Французская булка не хрустит. (Разве что край гребешка). Она упругая, тугая. Ее не едят вечерами, что упоительными, что не очень.

Самое интересное – это не господское кушанье. Эпитет обманул тут всех, что автора неграмотной песенки, что свору нуворужей (необольшевики, новые красные — прим. РД), в равной мере ассоциирующих всё «французское» с «барами».

Посмотрим на нее внимательнее. Она невелика. Её удобно положить в карман рабочего фартука или блузы. Если работа сезонная, то есть спешная, рабочему иногда нерасчет отвлекаться на обеды. Попросил подручного принести ковшик воды, вынул булку – и через несколько минут сыт и полон сил. Французскую булку не надо резать, она умещается в кулаке. Её едят – не присаживаясь.

Вечером, когда спешить некуда, едят калач, но уже не пустой, а к горячему. Калач, филипповский, к примеру, требует основательного отношения. Он порезан на ломти, лежит посредине стола.

Дай-ка мне, голубчик...
Дай-ка мне, голубчик…

До того, как французская булка вошла в обиход, рабочие и наспех ели калачи. Но – особые. Специально выпекаемые на такой случай.

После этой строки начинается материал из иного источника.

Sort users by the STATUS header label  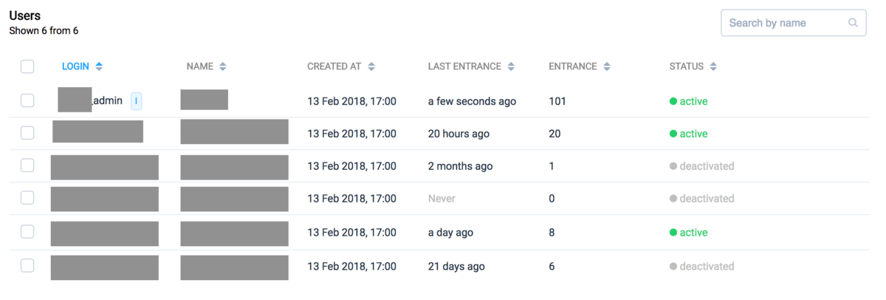(x=687, y=67)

Кто сейчас, если признаться честно, понимает смысл выражения «дойти до ручки»? Не глядя в поисковики? Не получилось?

Вот он, калач с ручкой.

Хорош? Только ручки есть не надо.
Хорош? Только ручки есть не надо.

Если ваши руки – в дегте, смоле, краске, клее, и вам некогда или далеко отходить их мыть, а перекусить бы пора – вы берете калач. За ручку. И едите его. А грязную ручку – швыряете собаке, или в отходы для свиней.

Вот так. Понятно, что это - не за столом?
Вот так. Понятно, что это — не за столом?

Человек, дошедший до ручки – съедает калач вместе с несъедобной его частью. Так он голоден, бедолага. И так опустился, что тащит в рот грязное.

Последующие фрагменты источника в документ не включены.